[Saved data entries]
• • • •
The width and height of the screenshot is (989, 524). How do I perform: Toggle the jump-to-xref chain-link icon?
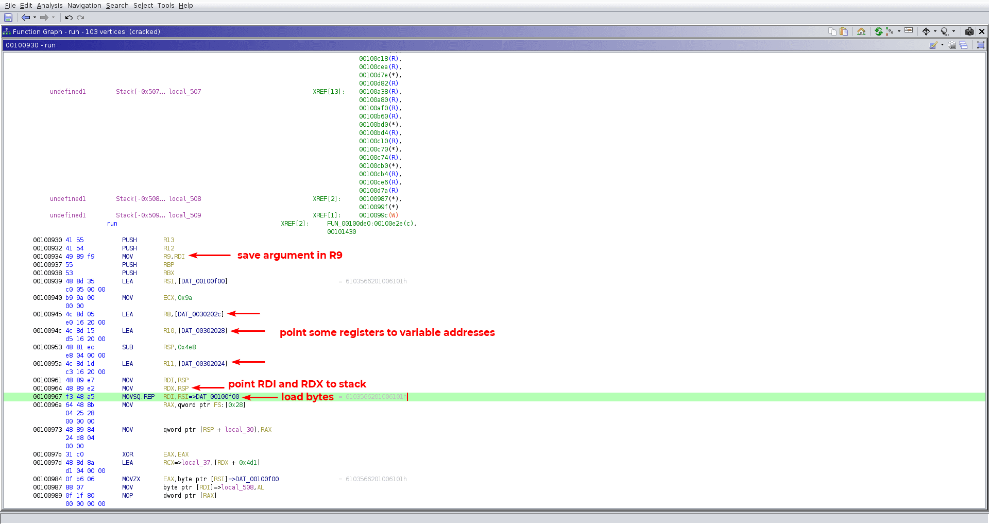click(x=952, y=45)
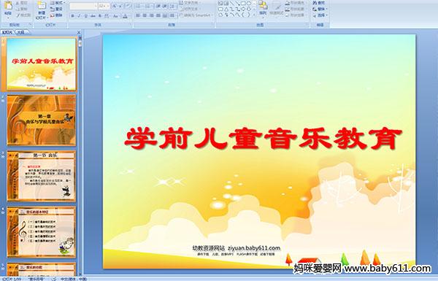Screen dimensions: 438x281
Task: Choose the font color swatch
Action: 125,16
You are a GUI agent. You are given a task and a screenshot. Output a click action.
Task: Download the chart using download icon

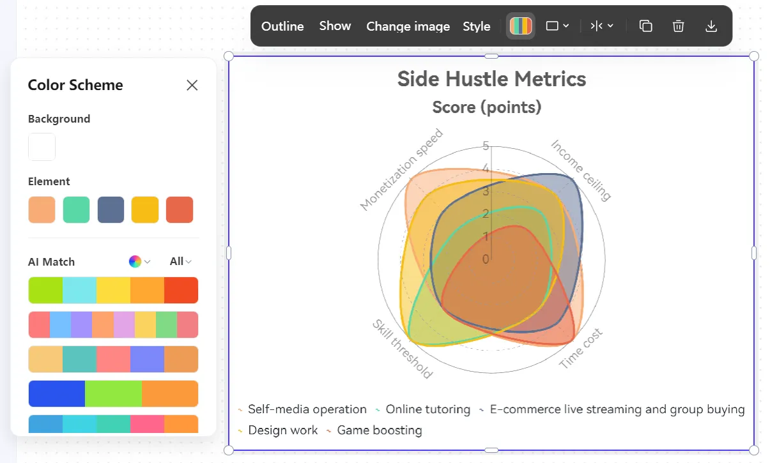click(x=711, y=26)
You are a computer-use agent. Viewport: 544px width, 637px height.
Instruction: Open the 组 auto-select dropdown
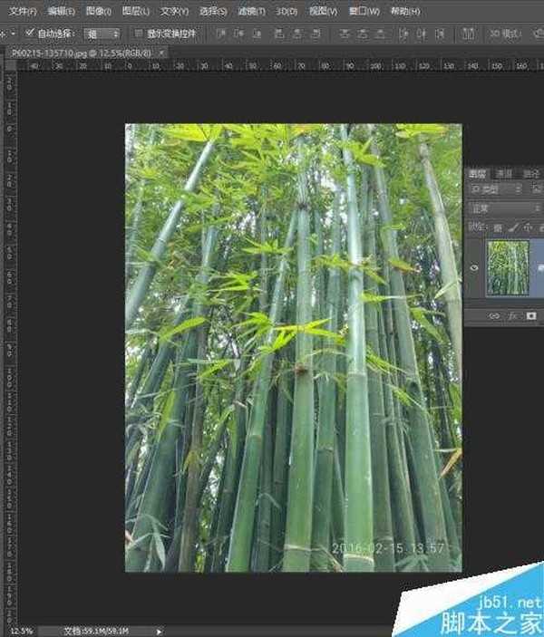(x=102, y=34)
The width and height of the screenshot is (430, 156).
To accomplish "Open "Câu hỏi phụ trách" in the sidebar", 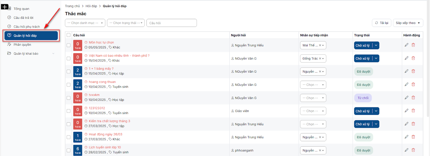I will (x=27, y=27).
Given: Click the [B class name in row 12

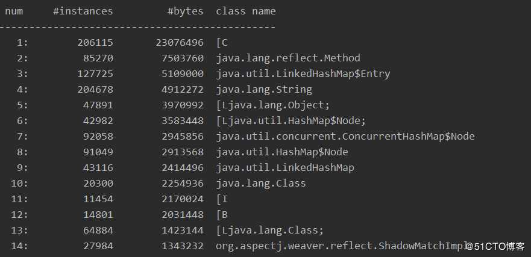Looking at the screenshot, I should coord(221,214).
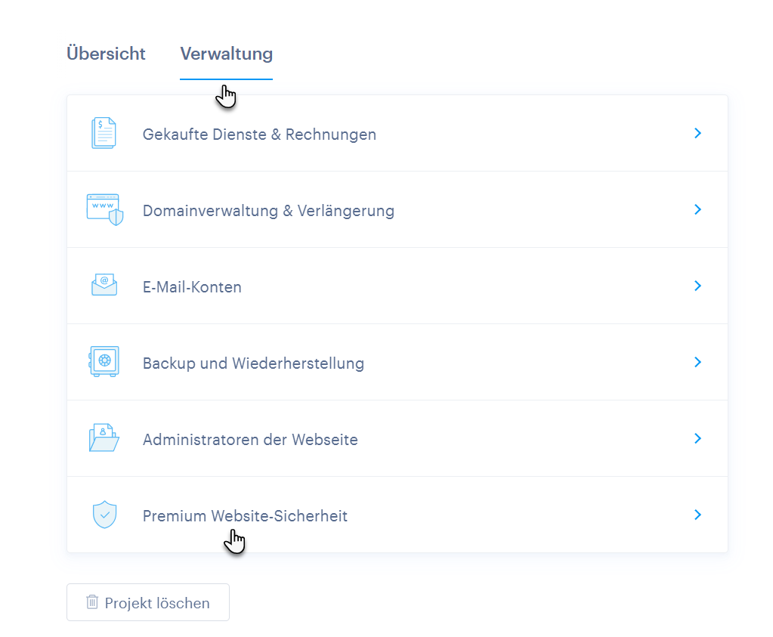Viewport: 773px width, 637px height.
Task: Click the envelope icon for E-Mail-Konten
Action: pyautogui.click(x=104, y=286)
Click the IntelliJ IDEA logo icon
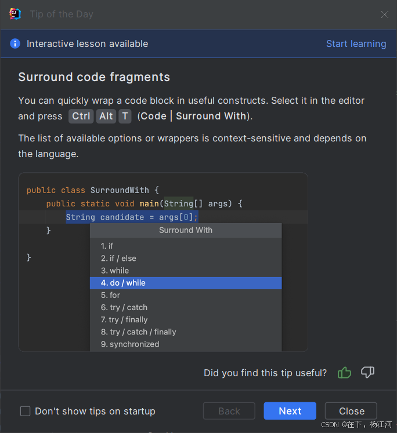The width and height of the screenshot is (397, 433). click(15, 14)
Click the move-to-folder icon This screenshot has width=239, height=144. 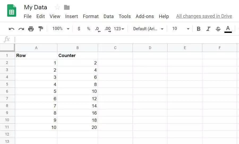[x=67, y=7]
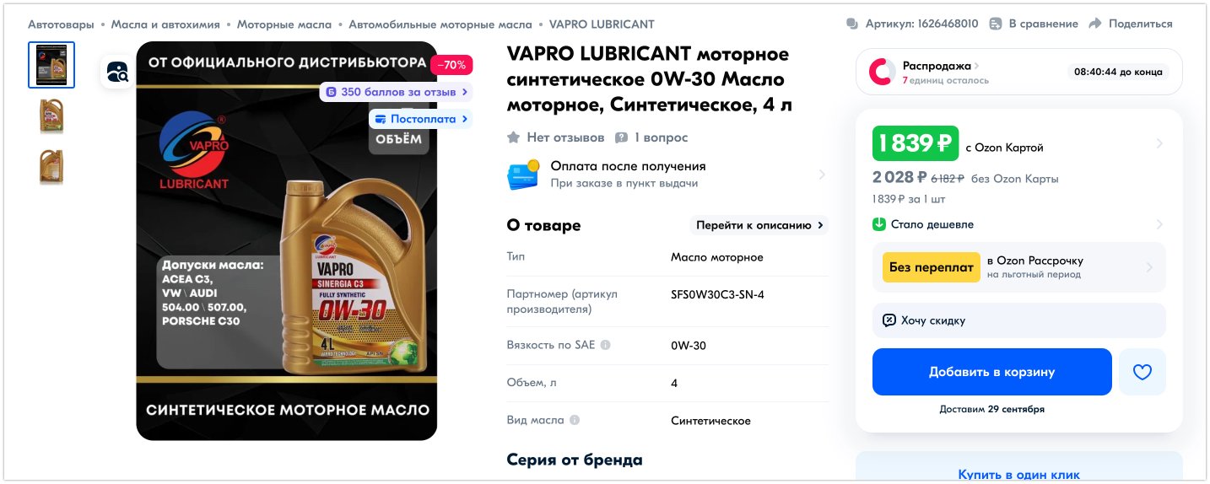This screenshot has width=1210, height=484.
Task: Open the 1 вопрос questions link
Action: (651, 137)
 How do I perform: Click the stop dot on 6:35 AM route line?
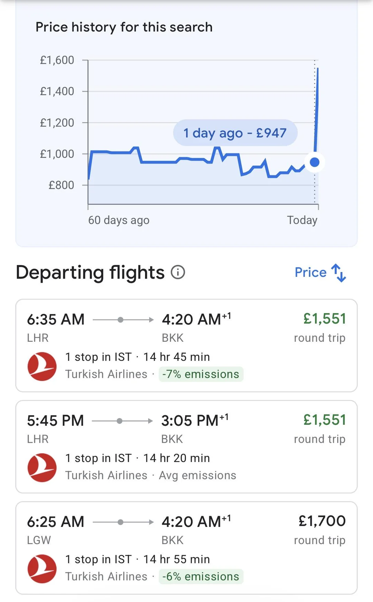click(x=121, y=320)
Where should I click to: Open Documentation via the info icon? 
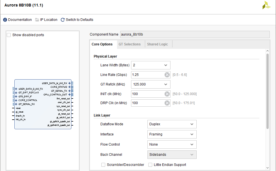5,20
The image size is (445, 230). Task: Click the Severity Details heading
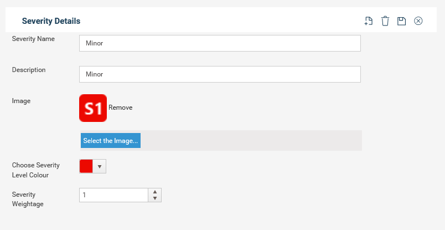[51, 21]
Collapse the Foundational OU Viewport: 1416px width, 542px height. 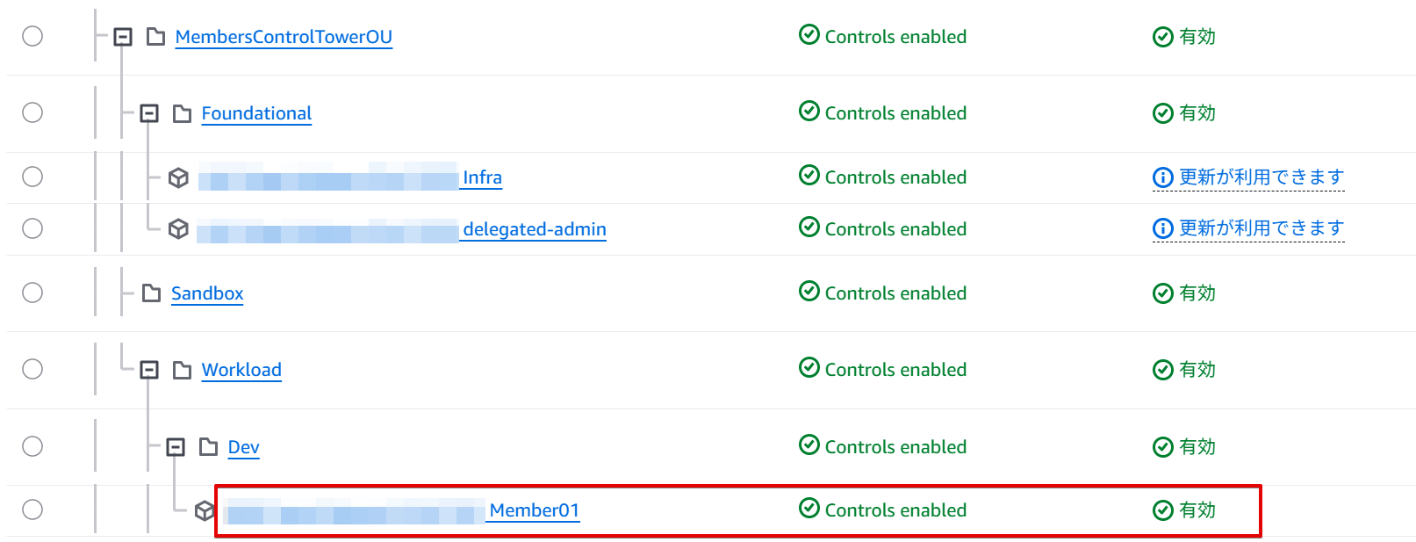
• • • •
### What to work on
Wherever a line in the data above contains the word "agent", copy that line.

### Response below
You are a GUI agent. You are given a task and a screenshot. Output a click action.
You are a computer-use agent. Viewport: 544px width, 637px height.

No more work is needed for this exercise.